# EXERCISE DESCRIPTION
Please render the listing below as a JSON array of strings, one string per line with blank lines skipped, and omit the pictures.

## begin MATERIAL FOR THIS TASK

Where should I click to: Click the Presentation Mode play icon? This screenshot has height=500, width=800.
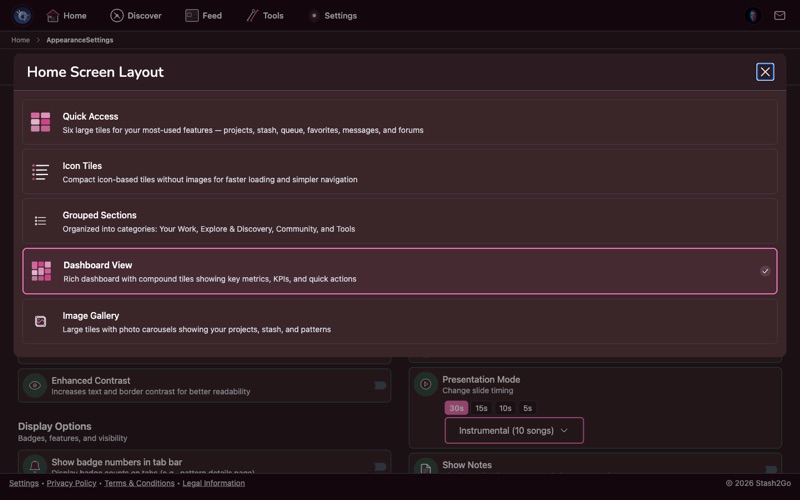point(425,384)
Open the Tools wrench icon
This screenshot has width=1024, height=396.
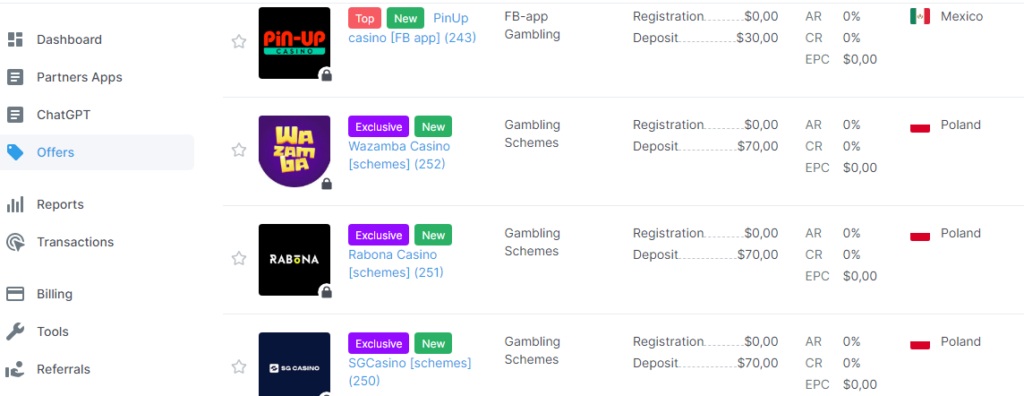coord(15,332)
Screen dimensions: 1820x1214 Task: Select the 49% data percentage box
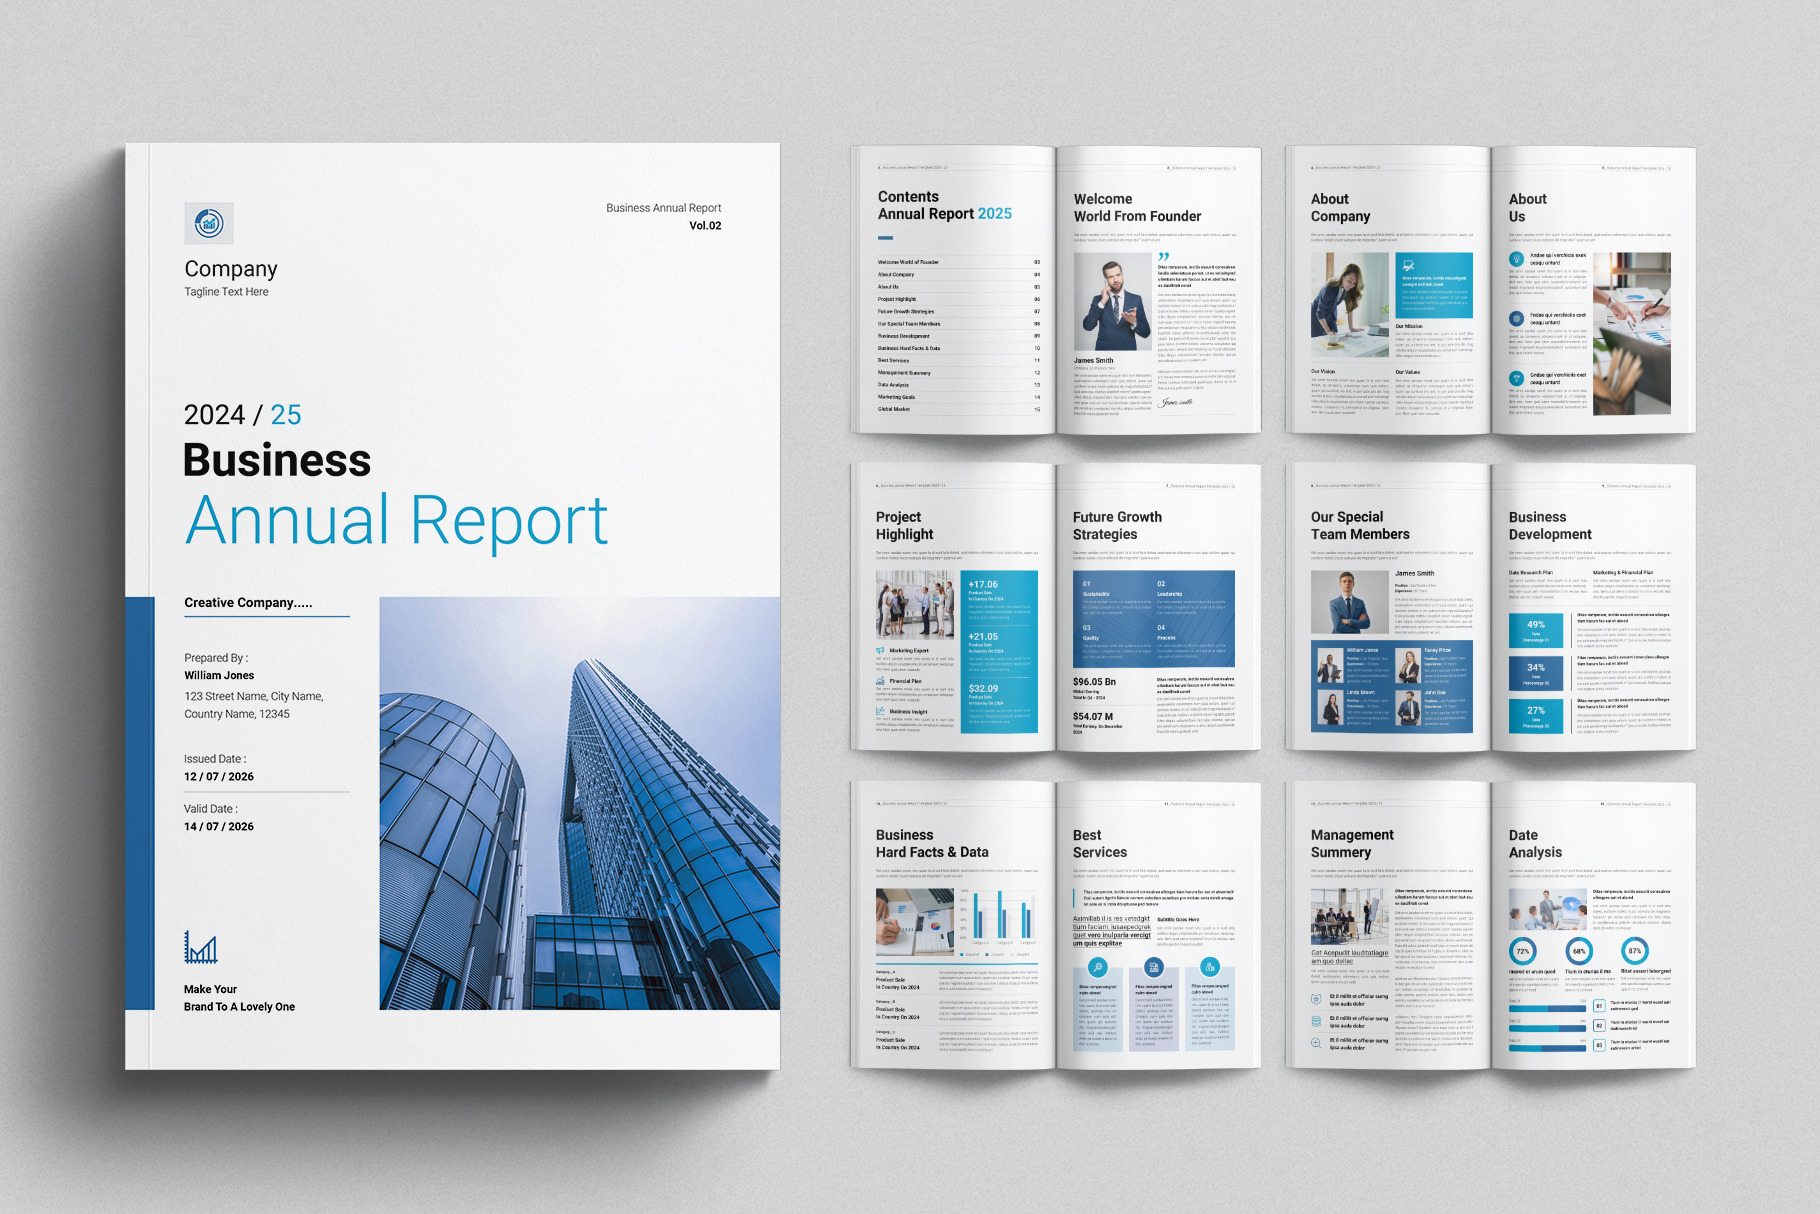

## end MATERIAL FOR THIS TASK

# PROBLEM SOLUTION
[
  "Where should I click to: Click the Presentation Mode play icon? This screenshot has height=500, width=800.",
  "point(425,384)",
  "Open the Tools wrench icon",
  "This screenshot has width=1024, height=396.",
  "coord(15,332)",
  "Screen dimensions: 1820x1214 Task: Select the 49% data percentage box"
]